所有権移転に関する登記費用には、司法書士に支払う報酬費と登記にかかる登録免許税があります。司法書士の手数料の一般的な額は6万~8万円と言われています。詳しくは(https://www.shiho-shoshi.or.jp/about/remuneration/)よりご確認ください。登録免許税はその土地の売買価格ではなく評価額に対して計算されます。登記申請時に収入印紙で納付します。

ローン手数料

ローンを利用して購入する場合、ローンの手数料や抵当権設定の登記費用も必要になります。また契約書に貼付する印紙代も忘れてはいけません。

不動産取得税

不動産取得税は、土地の取得に対してかかる税金です。税額は、取得した土地の固定資産税評価額(課税標準)× 2分の1 × 3% − 控除額(※)となります。

※2021年3月31日までは課税評価額が2分の1となる軽減措置があります。
※住宅用土地を取得した場合は(A)(B)いずれか多い額が控除できます

(A)税額が4万5000円未満の場合は4万5000円
(B)土地1㎡あたりの固定資産税評価額 × 2分の1 × 住宅の床面積の2倍(一戸あたり200㎡迄)× 3%

※控除額(B)は、2021年4月1日以降に取得した場合は以下になります。

土地1㎡あたりの固定資産税評価額 × 住宅の床面積の2倍(一戸あたり200㎡迄)× 3%

固定資産税清算金

固定資産税や都市計画税は、4月1日(もしくは1月1日)時点で不動産を所有している人が同年1年分の税金支払う決まりです。そのため、年の途中に不動産の引き渡しがあった場合は、売主が払う税金を買主が負担するのが一般的で、これを固定資産税(および都市計画税)の精算金といいます。一定の条件を満たす不動産であれば税額軽減措置が適用されます。

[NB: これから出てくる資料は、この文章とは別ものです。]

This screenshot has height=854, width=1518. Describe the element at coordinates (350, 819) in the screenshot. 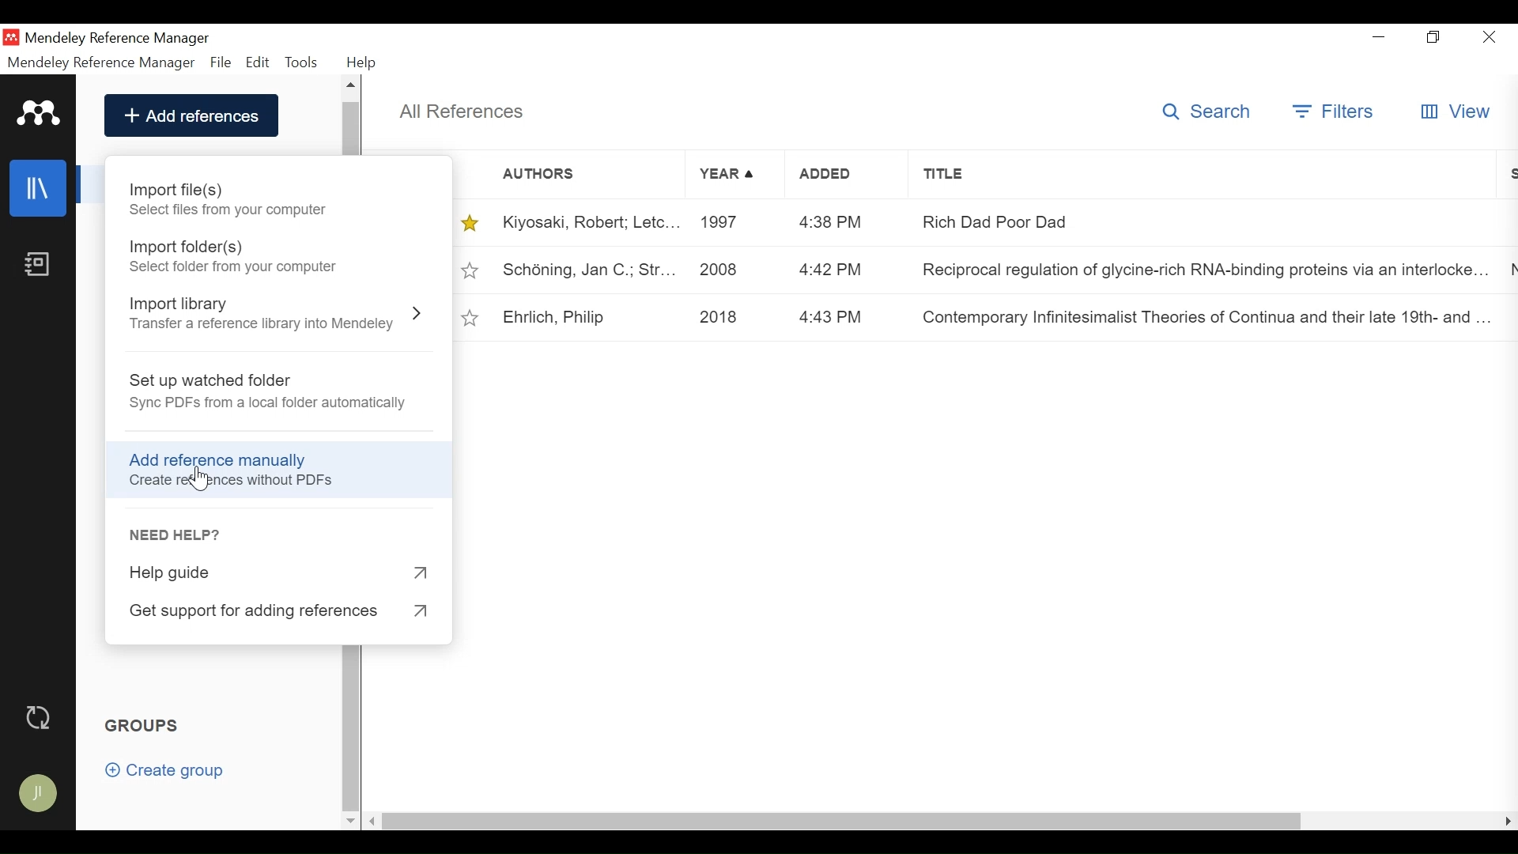

I see `Scroll down` at that location.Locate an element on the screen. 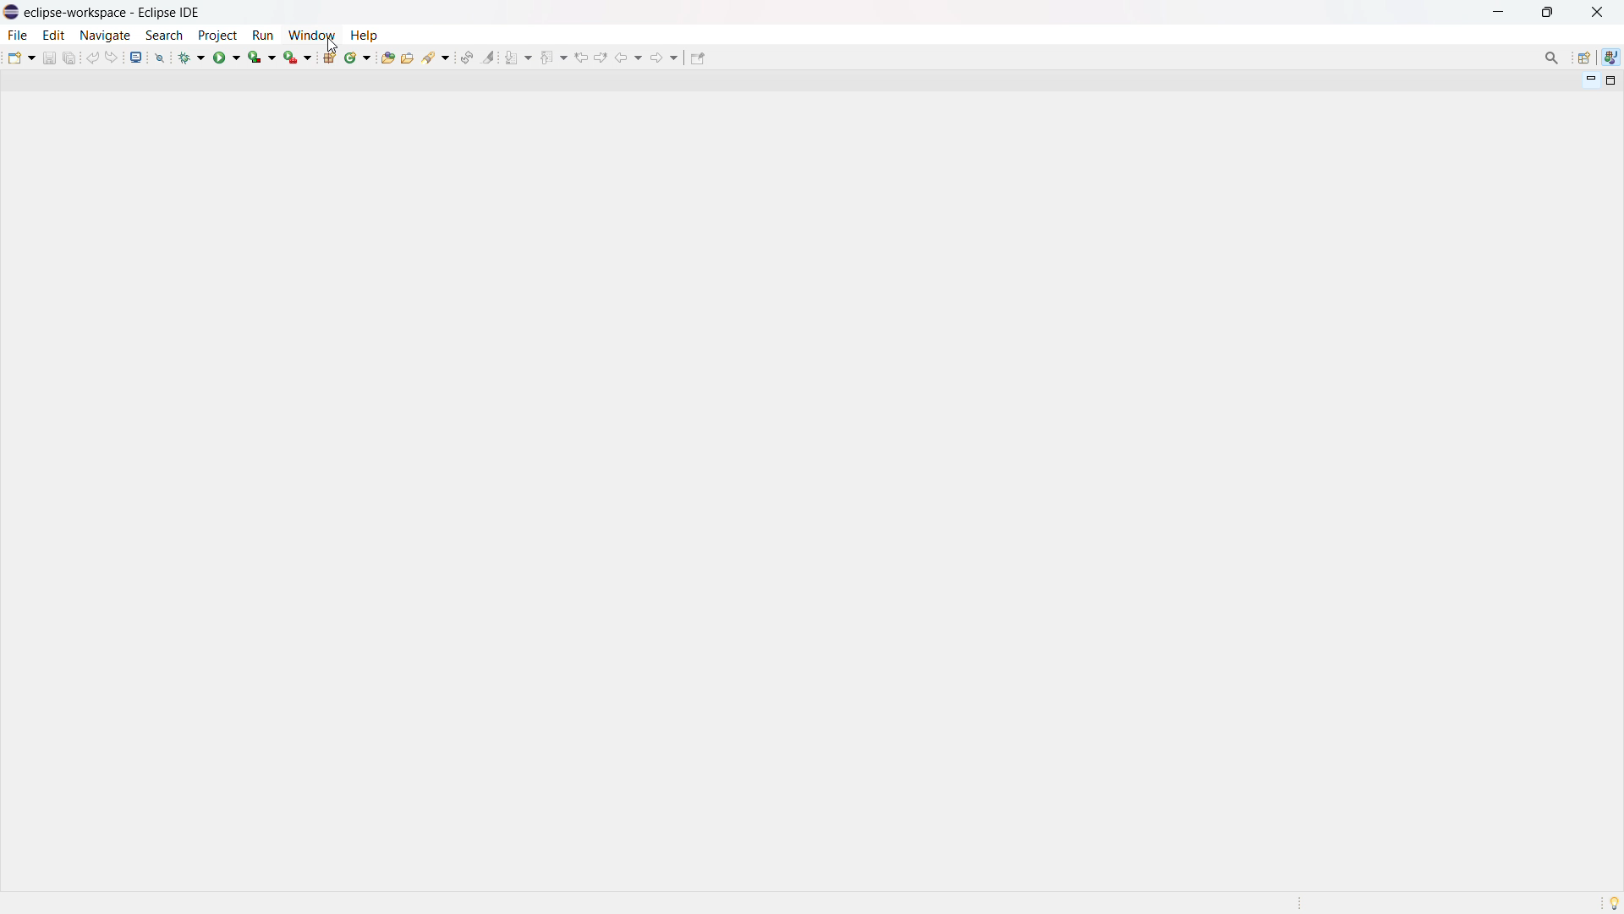  java is located at coordinates (1612, 58).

※精算金は売買価格に加算されるので、売主が法人の場合は消費税が発生します。

測量費用・登記費用

測量費用については基本的に売主が、負担することが一般的です。ですが買主が土地の購入を正確な実測値で取引を希望したり、土地の一部を分割して購入したい場合、その境界を明確にするため土地家屋調査士に依頼ます。その時、確定測量費と表示登記申請費用がかかります。これらの費用は土地の場所・広さ・形状など様々な条件により違ってきます。隣地の協力も必要で、協力が得られない場合は難航するためその金額も多くなります。購入前には特にこの土地家屋調査士に費用について相談するようにしましょう。

農地転用関係

農地法により、農地を宅地にするには行政書士に依頼し、許可又は届出を行う必要があります。費用はおおよそ10万円~20万円くらいです。宅地への転用許可が下りると、さらに土地家屋調査士に「土地の地目変更登記」も依頼しなくてはいけません。この依頼料は3万円から4万円が一般的な費用だとわれています。

古家取壊費用

古家の残っている土地を購入した際にはその解体につき工事がかかります。地中にある古い浄化槽の撤去や、高い建物で足場を組む必要がある場合、また、アスベストを使用している建物は、その対策費用分も割り増しになります。購入前に概算費用を確認しておきましょう。

インフラ整備費用

安く購入できる土地は上下水道や電気、ガスなど引き込み配管、配管の設備がない場合があります。その場合は購入後にこれらの設備を整えなければならず、場合によっては100万円を超える場合も珍しくありません。